These questions have been submitted by folks on the mailing list and answered by Dr. Moll, Director of the Thrombophilia Program at the Carolina Cardiovascular Biology Center, Department of Medicine, Division of Hematology-Oncology, UNC Chapel Hill (North Carolina, USA). Why am I doing this?
Q: “Both my husband and I have heterozygous factor V Leiden. He has had clots and is on coumadin® and very stable
with it. I have not had clots. It's time for us to be out of the baby-making business. Because of my FVL, the pill is out. We are currently exploring
the surgical alternatives, either tubal ligation or vasectomy. Because a tubal is more invasive we are leaning toward the vasectomy. My question
is: is there any major reason to avoid vasectomy if one is on coumadin?”
A: There is no major reason to avoid vasectomy in the man on warfarin (=coumadin®). Unfortunately, there are no formal published recommendations as to how to manage anticoagulation around the time of vasectomy; the American Urological Association, for example, does not have official guidelines on this topic.

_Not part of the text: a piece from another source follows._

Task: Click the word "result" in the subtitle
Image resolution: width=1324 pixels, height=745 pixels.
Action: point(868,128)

Any treatment needs to take an individual patient’s special circumstances into consideration (his/her risk of clotting, risk of bleeding). Because of the increased risk of bleeding on warfarin during vasectomy a reasonable approach is to discontinue warfarin a few days before the surgery (7 days, for example). Whether to bridge the patient with low molecular weight heparin (LMWH, such as Lovenox®, Fragmin®, of Innohep®) depends on how high the individual's risk for thrombosis is; if the risk is assessed as low I would not bridge with LMWH. If the risk for thrombosis is high, however, one could bridge with
Last LMWH dose should be given the morning of the day before the surgery.
After the surgery: it depends on the patient’s risk of thrombosis as to whether one should start blood thinning medication immediately, or wait for a few days. Because of the risk of bleeding after vasectomy, the urologist may recommend to wait for up to 7 days before restarting blood thinners. However, if the patient’s risk for thrombosis is high, then one would want to start blood thinners earlier.

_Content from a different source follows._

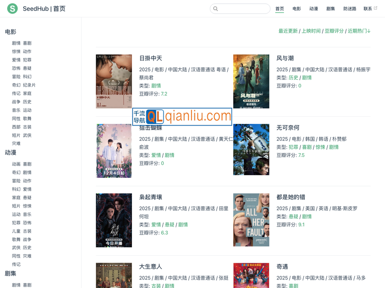385x288 pixels.
Task: Open the 大生意人 title link
Action: point(151,266)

When restarting warfarin, I would restart at the previous maintenance dose. In the patient who has had a previous blood clot I typically use LMWH bridging for the first 5 days of warfarin therapy, until the INR is therapeutic again, i.e. typically > 2.0.
In patients not on warfarin, but on anti-platelet drugs (Aspirin, Plavix®, Ibuprofen, Motrin®): the urologist may tell the patient to stop these drugs about a week ahead of time. Once again, an individual assessment as to how high the patient’s risk for thrombosis is if off these drugs needs to be made before giving the recommendation to stop these drugs 7 days before the vasectomy.